Your answer should consist only of the lines below from the one with "Exit the wizard with Sortie" through the one with "Given: Click the Format Painter brush icon", copied exactly.

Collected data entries

—————

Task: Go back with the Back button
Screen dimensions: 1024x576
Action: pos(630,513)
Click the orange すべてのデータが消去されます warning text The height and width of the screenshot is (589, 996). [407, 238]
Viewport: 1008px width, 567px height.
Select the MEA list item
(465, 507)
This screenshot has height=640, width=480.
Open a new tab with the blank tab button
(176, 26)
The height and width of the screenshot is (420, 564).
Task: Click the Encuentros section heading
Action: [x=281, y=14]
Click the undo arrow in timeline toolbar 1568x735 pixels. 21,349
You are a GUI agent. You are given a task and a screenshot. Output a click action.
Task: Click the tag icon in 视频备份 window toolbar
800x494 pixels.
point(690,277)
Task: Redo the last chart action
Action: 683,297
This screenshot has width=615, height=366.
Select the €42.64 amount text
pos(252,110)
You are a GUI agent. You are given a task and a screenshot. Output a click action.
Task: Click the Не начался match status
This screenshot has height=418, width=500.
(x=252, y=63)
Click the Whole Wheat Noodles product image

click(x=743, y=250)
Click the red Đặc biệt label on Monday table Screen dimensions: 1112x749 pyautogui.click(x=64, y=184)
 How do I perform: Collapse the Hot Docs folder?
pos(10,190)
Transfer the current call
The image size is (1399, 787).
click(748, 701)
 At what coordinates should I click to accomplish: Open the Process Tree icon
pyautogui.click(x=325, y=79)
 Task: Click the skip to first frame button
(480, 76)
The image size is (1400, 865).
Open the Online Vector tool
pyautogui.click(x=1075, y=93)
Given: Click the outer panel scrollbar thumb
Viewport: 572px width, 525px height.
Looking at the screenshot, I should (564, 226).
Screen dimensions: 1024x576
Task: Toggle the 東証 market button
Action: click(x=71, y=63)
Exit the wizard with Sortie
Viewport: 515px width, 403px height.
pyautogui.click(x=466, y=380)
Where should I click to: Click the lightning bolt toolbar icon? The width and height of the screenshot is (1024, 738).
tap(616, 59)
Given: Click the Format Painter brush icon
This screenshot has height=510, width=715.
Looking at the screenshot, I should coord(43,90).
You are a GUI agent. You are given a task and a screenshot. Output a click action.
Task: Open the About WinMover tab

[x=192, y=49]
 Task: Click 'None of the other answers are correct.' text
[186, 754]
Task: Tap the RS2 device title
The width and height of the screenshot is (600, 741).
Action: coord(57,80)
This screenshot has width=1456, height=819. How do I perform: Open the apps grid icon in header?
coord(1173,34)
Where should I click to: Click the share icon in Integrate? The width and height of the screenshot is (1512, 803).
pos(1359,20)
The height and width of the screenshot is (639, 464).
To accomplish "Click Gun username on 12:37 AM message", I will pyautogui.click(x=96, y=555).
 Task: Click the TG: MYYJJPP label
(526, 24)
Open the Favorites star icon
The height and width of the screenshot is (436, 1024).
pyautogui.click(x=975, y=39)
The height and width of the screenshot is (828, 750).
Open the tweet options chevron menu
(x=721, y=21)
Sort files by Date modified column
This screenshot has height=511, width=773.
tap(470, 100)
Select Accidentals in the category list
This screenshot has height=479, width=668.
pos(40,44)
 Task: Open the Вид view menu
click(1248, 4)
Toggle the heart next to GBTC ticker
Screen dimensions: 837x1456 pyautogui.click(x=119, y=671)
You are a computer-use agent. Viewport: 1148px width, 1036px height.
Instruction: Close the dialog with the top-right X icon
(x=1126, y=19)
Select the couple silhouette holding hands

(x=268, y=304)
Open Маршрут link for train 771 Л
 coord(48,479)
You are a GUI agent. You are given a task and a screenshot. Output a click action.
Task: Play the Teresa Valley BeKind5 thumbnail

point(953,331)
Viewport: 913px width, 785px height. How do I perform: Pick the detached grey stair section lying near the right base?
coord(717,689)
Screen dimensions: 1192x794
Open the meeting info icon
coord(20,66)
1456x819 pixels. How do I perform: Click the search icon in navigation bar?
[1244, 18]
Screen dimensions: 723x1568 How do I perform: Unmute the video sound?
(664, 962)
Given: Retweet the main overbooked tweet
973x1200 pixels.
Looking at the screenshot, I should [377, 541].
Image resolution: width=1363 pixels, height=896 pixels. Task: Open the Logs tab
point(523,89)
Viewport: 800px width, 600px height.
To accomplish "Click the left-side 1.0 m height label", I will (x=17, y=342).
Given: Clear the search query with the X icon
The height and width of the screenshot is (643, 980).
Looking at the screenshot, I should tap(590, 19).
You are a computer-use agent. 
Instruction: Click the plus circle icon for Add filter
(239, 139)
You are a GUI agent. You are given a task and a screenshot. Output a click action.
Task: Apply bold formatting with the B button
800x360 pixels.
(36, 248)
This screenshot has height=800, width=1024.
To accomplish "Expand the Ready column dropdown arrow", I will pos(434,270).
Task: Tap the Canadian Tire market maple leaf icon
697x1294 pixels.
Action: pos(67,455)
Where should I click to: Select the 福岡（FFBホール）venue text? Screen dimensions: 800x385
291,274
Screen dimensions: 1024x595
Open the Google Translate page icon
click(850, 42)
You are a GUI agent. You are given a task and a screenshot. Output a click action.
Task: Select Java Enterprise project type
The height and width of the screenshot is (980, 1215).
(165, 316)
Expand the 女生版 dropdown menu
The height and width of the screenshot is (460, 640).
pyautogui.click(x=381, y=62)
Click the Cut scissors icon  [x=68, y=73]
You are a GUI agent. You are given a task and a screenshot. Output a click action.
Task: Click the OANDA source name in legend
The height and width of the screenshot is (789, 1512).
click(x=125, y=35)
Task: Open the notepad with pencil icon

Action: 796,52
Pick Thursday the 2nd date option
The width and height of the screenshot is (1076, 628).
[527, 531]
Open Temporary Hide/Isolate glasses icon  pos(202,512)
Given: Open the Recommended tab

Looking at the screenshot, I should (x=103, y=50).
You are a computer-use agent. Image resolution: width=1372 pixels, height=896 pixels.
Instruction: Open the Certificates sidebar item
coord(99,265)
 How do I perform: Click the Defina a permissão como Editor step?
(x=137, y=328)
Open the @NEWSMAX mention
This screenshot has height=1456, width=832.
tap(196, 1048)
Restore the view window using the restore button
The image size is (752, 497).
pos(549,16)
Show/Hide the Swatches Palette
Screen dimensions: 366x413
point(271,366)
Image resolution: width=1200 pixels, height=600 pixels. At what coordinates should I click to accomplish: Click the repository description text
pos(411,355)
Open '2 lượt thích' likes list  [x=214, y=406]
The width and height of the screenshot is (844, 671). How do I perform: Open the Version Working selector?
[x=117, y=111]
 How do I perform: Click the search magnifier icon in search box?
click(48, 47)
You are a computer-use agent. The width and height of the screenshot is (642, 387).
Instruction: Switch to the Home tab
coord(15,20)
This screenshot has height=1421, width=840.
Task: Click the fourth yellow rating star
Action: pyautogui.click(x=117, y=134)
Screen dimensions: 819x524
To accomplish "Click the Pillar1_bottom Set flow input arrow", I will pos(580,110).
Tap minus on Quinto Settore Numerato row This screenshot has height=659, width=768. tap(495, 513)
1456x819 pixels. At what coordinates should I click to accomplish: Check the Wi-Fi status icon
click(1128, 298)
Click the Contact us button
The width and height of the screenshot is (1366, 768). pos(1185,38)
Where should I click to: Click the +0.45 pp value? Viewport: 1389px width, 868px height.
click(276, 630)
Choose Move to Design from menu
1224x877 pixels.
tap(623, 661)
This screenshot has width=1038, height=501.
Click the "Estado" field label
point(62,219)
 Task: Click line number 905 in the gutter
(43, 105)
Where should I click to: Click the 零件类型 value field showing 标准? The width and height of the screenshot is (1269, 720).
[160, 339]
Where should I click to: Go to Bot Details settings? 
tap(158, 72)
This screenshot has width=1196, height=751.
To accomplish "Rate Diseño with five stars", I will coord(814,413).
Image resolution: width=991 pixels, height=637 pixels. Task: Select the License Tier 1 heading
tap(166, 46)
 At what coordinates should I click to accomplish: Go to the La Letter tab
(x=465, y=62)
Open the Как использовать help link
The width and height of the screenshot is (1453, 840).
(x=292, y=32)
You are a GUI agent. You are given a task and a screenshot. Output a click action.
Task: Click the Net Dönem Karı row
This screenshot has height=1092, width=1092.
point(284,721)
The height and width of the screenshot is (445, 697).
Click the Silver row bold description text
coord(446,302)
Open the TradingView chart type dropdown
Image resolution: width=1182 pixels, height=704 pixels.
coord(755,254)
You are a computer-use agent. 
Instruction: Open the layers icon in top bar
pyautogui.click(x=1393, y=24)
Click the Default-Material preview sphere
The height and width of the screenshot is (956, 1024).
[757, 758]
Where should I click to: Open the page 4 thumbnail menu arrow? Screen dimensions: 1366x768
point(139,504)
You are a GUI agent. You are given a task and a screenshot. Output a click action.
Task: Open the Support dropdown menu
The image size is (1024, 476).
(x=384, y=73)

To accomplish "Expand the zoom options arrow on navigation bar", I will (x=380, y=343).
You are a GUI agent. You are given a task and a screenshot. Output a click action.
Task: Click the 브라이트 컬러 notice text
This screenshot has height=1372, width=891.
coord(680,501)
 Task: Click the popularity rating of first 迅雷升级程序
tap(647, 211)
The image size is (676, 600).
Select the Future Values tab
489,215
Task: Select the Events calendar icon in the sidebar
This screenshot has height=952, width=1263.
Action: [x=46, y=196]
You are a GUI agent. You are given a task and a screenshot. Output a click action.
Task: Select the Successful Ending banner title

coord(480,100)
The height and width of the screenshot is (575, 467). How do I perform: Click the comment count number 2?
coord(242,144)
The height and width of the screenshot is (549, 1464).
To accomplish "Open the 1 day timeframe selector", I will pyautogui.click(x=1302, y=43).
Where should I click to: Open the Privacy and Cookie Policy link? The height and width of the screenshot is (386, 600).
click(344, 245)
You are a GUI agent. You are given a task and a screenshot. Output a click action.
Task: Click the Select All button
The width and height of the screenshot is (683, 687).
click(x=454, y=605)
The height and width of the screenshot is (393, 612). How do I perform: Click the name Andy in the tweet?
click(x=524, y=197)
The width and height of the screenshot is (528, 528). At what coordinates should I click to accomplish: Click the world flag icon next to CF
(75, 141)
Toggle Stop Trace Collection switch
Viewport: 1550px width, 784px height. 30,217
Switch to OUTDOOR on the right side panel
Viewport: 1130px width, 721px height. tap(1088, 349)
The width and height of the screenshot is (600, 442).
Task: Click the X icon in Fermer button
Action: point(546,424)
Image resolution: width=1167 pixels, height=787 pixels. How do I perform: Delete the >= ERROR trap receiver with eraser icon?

—————

(Written answer):
Exit the wizard with Sortie
Viewport: 515px width, 403px height.
pyautogui.click(x=466, y=380)
Where should I click to: Click the lightning bolt toolbar icon? The width and height of the screenshot is (1024, 738).
tap(616, 59)
Given: Click the Format Painter brush icon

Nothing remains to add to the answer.